■ Exercise details: Count the lines in the material below that contain the string "header". Give only the number.
** start of Dataset rows **
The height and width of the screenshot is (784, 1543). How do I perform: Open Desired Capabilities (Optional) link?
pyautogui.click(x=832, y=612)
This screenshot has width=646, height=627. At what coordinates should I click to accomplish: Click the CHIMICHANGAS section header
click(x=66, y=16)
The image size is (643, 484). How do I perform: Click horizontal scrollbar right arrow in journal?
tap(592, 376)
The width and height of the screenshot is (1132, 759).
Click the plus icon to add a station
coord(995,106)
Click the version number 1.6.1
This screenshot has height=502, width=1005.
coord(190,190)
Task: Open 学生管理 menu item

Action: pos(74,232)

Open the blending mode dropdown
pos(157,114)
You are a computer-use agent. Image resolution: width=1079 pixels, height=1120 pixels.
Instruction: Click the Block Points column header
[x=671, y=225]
** end of Dataset rows **
■ Result: 2